_Task instructions_
Going from the line that contains "Instruction: Toggle the" to the last line of the material below, repeat every line exactly.

[[ Dataset extract open ]]

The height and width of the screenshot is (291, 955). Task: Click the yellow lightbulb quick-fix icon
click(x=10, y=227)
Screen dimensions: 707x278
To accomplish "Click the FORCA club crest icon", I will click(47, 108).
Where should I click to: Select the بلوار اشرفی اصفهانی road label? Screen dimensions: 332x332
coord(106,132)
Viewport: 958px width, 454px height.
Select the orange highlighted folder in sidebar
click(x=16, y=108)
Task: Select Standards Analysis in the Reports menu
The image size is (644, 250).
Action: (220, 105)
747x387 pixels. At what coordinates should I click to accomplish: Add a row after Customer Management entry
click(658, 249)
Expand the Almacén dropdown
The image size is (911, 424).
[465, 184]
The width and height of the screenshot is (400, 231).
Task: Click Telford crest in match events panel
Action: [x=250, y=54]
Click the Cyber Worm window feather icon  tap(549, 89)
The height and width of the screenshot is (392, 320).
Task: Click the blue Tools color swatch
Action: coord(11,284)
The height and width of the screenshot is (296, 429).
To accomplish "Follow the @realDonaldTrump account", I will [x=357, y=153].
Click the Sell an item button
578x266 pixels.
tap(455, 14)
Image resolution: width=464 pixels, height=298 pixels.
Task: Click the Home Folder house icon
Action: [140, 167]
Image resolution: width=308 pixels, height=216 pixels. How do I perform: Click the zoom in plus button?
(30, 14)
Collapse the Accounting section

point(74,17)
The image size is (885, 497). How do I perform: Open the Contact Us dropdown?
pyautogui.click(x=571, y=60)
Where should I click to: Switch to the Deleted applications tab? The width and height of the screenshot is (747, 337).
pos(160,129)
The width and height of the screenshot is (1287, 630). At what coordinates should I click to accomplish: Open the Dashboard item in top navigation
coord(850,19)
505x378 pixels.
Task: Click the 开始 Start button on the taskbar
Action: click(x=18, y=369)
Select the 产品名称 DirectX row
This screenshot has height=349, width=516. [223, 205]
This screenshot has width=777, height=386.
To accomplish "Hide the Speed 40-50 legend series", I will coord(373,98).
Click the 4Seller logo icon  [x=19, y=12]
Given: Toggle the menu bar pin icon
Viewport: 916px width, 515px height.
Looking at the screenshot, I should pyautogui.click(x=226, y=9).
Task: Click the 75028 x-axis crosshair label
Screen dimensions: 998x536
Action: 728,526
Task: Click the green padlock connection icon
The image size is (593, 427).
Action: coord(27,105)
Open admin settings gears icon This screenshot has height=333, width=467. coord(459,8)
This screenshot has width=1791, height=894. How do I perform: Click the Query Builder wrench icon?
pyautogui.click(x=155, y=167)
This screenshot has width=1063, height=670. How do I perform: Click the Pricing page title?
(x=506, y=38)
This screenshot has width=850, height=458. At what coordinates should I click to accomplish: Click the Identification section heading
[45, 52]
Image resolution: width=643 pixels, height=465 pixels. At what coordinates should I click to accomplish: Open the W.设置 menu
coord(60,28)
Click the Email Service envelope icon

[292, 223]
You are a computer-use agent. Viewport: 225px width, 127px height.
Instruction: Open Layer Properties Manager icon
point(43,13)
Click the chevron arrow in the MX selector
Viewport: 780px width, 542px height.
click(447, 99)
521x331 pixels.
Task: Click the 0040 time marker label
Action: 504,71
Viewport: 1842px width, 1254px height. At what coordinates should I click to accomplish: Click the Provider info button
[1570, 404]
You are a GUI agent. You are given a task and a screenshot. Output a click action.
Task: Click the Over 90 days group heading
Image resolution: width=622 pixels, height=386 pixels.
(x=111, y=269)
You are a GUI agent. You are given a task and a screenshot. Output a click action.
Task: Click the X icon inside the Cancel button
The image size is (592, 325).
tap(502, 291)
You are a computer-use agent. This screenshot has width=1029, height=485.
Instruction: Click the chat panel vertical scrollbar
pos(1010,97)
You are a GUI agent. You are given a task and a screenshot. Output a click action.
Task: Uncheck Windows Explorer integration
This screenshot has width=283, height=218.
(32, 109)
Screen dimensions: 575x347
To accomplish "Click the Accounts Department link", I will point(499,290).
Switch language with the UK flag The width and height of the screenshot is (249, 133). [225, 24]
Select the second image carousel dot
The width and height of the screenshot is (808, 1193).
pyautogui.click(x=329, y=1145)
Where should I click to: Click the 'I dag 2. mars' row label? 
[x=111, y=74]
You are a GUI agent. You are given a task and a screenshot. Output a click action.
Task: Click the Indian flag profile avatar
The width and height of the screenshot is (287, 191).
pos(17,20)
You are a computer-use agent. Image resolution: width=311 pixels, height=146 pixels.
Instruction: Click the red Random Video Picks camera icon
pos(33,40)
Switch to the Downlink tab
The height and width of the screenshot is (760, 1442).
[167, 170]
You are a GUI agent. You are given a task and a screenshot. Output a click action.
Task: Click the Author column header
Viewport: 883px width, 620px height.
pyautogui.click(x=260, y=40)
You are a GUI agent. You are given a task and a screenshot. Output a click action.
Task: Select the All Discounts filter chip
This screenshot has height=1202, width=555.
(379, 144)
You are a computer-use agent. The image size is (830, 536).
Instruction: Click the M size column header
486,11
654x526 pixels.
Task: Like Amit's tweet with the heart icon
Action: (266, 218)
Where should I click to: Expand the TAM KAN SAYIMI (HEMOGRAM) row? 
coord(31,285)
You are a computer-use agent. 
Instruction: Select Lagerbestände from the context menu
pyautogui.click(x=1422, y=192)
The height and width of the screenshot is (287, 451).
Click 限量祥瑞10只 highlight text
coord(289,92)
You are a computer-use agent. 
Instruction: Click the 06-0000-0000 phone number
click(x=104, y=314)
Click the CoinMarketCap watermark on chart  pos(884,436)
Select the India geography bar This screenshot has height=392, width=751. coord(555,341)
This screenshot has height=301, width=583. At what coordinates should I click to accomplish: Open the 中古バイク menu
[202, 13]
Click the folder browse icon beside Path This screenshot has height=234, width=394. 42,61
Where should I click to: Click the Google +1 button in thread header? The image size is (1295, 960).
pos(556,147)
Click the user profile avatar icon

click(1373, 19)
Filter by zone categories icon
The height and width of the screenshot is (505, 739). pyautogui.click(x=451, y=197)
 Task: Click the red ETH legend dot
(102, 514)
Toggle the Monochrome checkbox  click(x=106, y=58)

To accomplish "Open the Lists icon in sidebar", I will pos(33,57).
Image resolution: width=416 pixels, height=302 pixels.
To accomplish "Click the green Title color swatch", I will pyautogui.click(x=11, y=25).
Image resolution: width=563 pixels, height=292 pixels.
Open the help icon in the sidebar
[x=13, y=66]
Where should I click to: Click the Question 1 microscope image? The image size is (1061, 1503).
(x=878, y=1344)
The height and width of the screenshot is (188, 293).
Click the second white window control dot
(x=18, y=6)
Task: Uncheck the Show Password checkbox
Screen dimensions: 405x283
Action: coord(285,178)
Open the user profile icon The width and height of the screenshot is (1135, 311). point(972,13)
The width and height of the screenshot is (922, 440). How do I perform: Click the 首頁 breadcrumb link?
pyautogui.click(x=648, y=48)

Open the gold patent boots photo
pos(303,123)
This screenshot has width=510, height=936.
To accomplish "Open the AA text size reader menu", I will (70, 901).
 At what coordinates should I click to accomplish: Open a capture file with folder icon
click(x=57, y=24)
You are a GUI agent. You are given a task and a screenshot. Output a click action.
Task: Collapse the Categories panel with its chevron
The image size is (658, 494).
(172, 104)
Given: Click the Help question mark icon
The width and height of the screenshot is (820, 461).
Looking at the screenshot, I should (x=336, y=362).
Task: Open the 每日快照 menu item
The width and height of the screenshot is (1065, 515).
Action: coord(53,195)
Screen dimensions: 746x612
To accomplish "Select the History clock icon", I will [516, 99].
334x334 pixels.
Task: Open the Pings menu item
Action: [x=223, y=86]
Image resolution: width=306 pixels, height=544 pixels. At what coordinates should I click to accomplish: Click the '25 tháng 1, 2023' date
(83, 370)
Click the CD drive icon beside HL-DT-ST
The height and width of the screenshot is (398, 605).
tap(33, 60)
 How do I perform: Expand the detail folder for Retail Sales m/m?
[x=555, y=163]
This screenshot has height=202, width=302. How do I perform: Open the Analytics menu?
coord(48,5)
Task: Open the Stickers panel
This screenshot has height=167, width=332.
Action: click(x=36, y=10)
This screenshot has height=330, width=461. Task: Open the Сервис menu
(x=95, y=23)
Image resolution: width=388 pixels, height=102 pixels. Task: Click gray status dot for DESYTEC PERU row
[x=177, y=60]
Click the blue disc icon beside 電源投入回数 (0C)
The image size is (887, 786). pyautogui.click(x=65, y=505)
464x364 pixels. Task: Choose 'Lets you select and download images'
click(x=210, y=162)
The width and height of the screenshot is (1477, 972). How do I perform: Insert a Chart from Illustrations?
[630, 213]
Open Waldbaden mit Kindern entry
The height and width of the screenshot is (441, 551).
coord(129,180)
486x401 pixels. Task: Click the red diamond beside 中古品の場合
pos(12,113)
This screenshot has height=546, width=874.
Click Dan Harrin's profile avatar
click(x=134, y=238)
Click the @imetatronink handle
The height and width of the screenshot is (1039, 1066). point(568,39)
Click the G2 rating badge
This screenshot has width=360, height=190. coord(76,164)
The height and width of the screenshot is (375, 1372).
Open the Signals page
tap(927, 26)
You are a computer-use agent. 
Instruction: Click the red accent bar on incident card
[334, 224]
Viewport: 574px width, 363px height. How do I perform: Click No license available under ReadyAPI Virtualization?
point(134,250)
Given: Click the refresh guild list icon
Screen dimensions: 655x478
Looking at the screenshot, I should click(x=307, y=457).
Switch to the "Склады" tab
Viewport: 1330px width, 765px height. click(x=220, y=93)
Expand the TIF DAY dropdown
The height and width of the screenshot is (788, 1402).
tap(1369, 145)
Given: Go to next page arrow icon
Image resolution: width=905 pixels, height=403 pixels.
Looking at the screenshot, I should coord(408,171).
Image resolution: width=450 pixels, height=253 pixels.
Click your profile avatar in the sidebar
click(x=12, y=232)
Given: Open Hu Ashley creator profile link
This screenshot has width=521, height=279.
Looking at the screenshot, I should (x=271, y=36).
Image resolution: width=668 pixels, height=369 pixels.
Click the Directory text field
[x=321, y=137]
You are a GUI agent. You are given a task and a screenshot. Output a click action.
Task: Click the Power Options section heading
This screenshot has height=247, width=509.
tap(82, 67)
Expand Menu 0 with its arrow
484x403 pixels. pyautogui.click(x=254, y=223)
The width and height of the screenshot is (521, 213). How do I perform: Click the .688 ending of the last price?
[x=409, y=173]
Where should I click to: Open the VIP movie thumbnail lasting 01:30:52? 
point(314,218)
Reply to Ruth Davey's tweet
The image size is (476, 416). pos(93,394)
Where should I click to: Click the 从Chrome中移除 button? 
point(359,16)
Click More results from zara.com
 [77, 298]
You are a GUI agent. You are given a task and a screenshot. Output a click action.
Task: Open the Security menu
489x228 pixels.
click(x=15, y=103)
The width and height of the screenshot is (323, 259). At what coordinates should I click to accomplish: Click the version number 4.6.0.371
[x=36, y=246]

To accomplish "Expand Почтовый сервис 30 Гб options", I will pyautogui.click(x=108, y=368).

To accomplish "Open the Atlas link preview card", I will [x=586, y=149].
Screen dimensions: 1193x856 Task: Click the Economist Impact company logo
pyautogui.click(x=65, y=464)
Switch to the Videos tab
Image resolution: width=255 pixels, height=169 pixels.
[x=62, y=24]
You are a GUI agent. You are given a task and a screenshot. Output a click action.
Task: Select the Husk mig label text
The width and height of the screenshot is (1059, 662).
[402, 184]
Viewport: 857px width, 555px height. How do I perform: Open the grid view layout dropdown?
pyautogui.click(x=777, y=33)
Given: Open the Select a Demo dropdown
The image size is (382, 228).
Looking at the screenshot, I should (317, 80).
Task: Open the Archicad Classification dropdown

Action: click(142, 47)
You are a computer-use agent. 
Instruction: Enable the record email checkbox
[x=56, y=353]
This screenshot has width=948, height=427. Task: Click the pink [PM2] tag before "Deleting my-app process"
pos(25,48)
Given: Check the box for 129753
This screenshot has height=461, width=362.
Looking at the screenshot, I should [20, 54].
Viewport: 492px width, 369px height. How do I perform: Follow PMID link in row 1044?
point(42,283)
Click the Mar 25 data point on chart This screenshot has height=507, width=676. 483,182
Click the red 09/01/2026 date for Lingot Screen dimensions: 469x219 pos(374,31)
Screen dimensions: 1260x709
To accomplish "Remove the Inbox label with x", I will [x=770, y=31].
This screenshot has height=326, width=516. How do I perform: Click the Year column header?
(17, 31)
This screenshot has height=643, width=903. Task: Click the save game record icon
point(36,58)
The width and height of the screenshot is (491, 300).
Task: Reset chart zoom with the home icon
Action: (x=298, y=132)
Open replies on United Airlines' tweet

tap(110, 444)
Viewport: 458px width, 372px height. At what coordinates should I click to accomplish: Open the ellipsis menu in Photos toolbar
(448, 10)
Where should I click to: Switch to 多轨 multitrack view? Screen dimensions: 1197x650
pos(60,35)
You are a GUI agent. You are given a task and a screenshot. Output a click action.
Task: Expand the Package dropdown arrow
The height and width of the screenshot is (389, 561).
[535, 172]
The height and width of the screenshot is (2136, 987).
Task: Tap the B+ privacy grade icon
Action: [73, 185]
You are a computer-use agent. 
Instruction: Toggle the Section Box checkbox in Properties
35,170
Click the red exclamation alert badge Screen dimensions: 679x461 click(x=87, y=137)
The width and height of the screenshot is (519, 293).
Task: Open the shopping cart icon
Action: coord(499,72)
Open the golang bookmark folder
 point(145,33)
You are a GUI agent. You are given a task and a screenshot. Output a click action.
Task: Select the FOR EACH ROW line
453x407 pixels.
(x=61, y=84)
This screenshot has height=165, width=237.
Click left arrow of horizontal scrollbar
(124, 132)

[[ Dataset extract closed ]]

_Answer box_
Instruction: Toggle the Section Box checkbox in Properties
35,170
Click the red exclamation alert badge Screen dimensions: 679x461 click(x=87, y=137)
The width and height of the screenshot is (519, 293).
Task: Open the shopping cart icon
Action: coord(499,72)
Open the golang bookmark folder
 point(145,33)
You are a GUI agent. You are given a task and a screenshot. Output a click action.
Task: Select the FOR EACH ROW line
453x407 pixels.
(x=61, y=84)
This screenshot has height=165, width=237.
Click left arrow of horizontal scrollbar
(124, 132)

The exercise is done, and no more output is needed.